Kathleen: That's one option, yes, Ian. But go with me on this one, Feed Dump viewers: what about "We Like To Party" by the Vengaboys?!

{SHOT OF THE VAN WITH "WE LIKE TO PARTY" PLAYING IN THE BACKGROUND}

Kathleen: Oo, oo...or, or, OR you can go all "culturally zeitgeist-y" and play "All-Star" by Smash Mouth and then just all of New York (or in this case, actually, just a section of Queens) just hears, {SINGING} "SOME..." {STOPS} but, then, their eardrums just liquefy and they don't hear the rest of the song.

Cameron: Small mercies.

Ian: {IN THOUGHT AGAIN} I wonder if anyone's ever tried to figure out what the resident frequency of the "Gathering of the Juggalos" is?

Kathleen: Hmm...what's the GROSSEST note? Like "F flat"?
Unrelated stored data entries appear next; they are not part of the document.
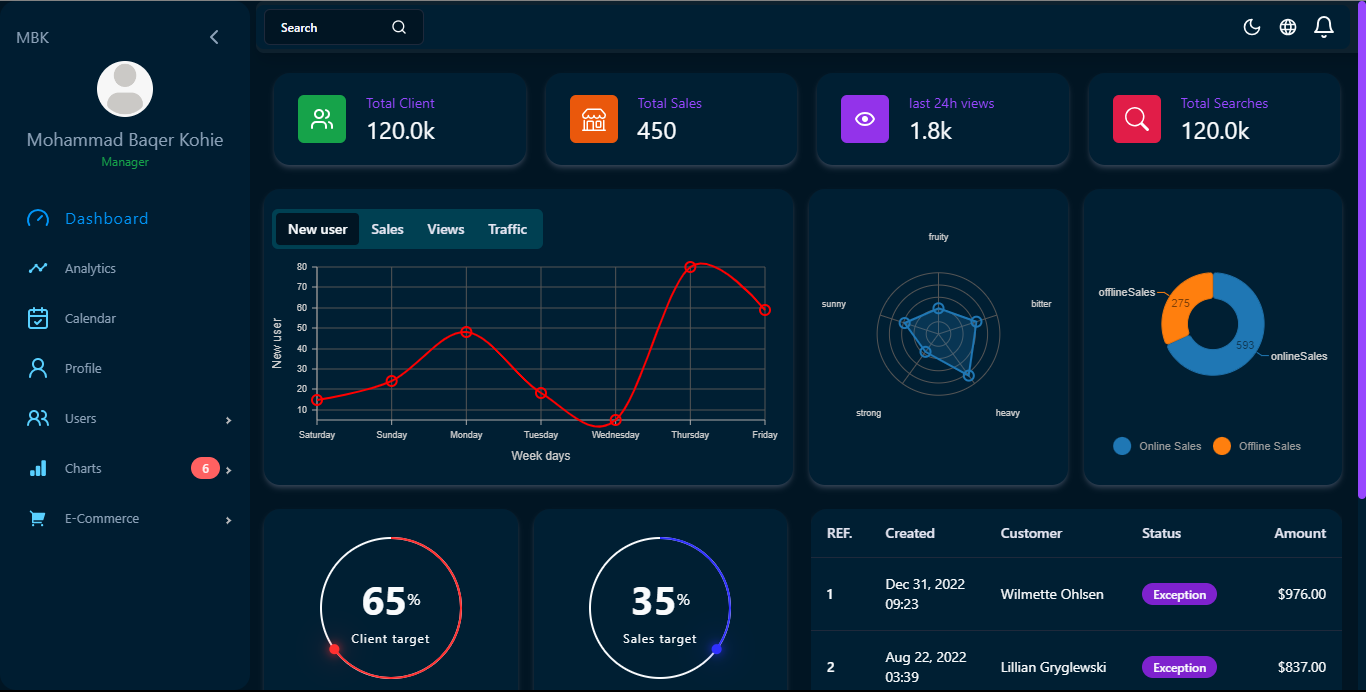Toggle Online Sales legend item
This screenshot has height=692, width=1366.
click(x=1158, y=446)
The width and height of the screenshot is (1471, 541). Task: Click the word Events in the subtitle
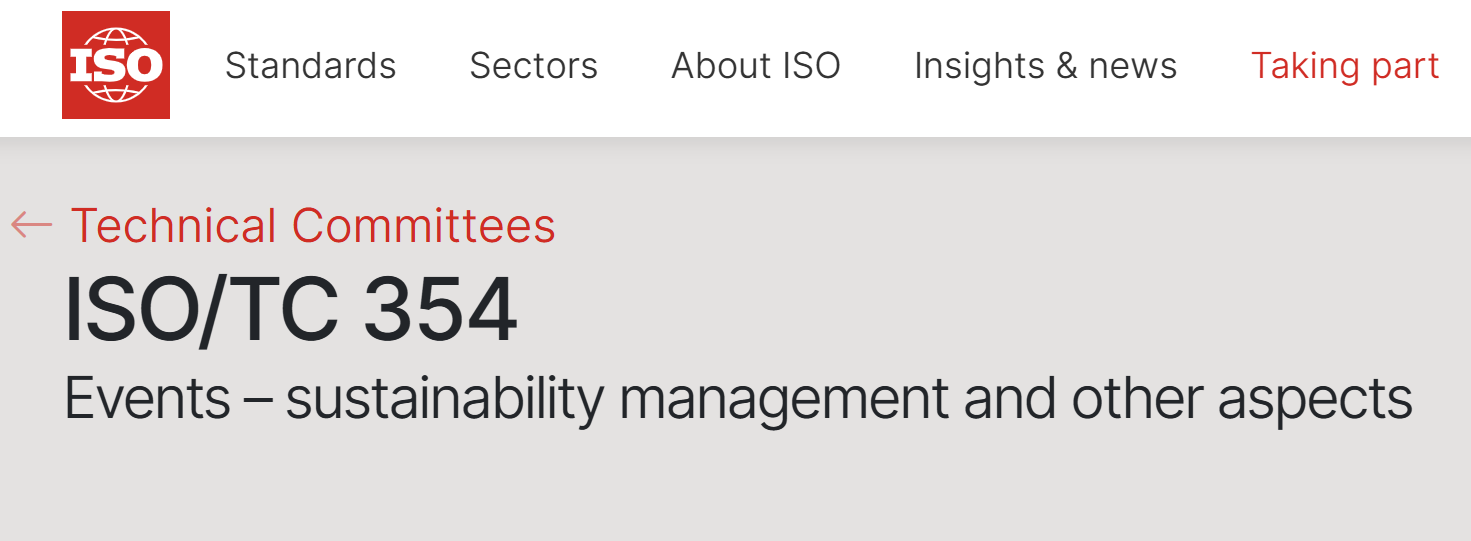pos(148,398)
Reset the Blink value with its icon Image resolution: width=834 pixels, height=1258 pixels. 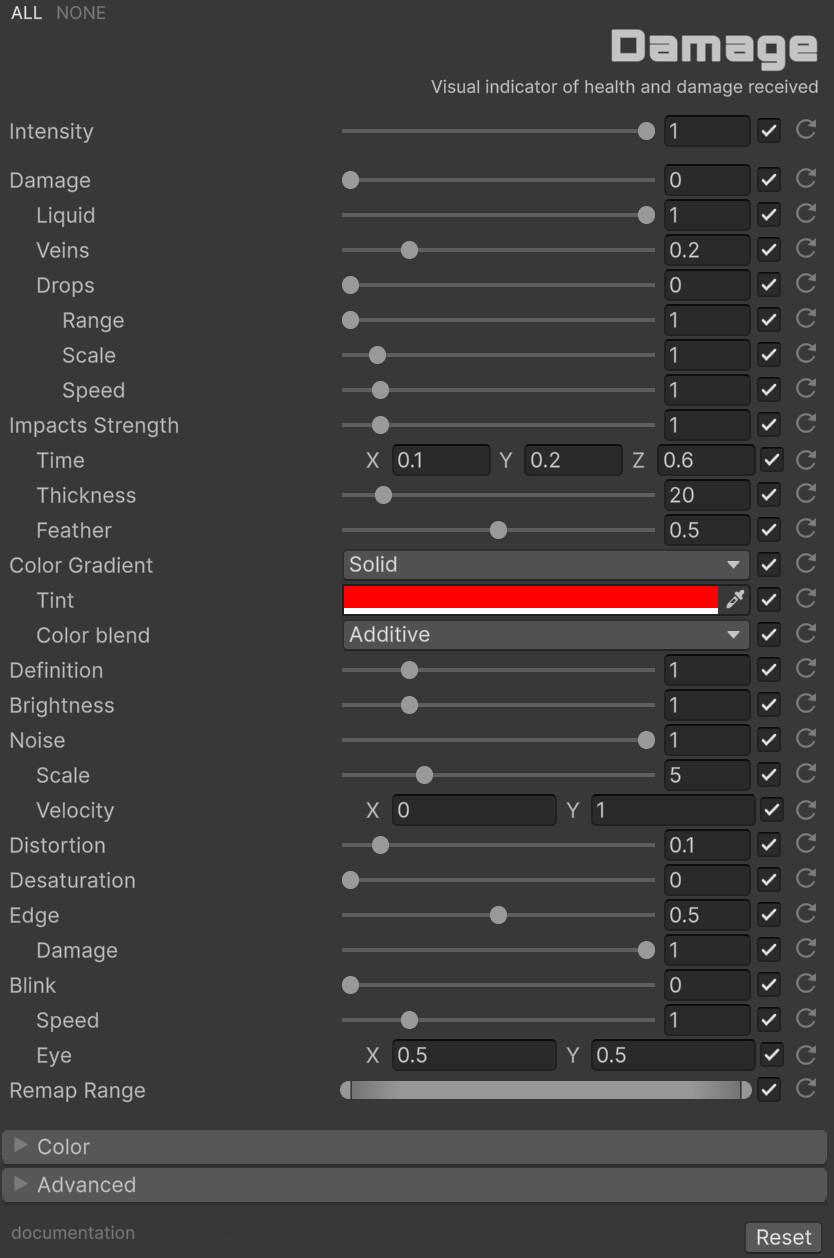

Ian: {OFF-SCREEN} That's "E"!

Kathleen: No, they TAKE "E". But, on THAT "note", it's time to call this episode to a close. And, remember: there may be better sources of news but they're not gonna talk about Juggalos (well, I mean, they probably are if, like, the "Gathering of the Juggalos" gets in the news because, like, somebody got hepatitis in "Lake Hepatitis" or something) but they also don't have...{PUTS ON LARGE HAT OF THE "BEAST OF AAAAARRRRRRGGGHHH" FROM "MONTY PYTHON AND THE HOLY GRAIL"}...THIS hat...which is the "Beast of Aaaaarrrrrrggghhh"...which is probably the noise you make when you jump INTO Lake Hepatitis...'cause it's probably cold. {BEAT} It's JUST a lake. It's just like a pond where they go the "Gathering of the Juggalos"; they CALL it "Lake Hepatitis" 'cause they think it's funny. Have to admit, I also think that's funny. Maybe this is a bridge between my world and the Juggalo world. We can agree that Lake Hepatitis is kind of a good name.

{FEED DUMP CREDITS}

{SHOT OF KATHLEEN AT START OF SHOW}

Kathleen: {OFF-SCREEN} Joining me this week is...whatever Cameron is...and whatever Ian is.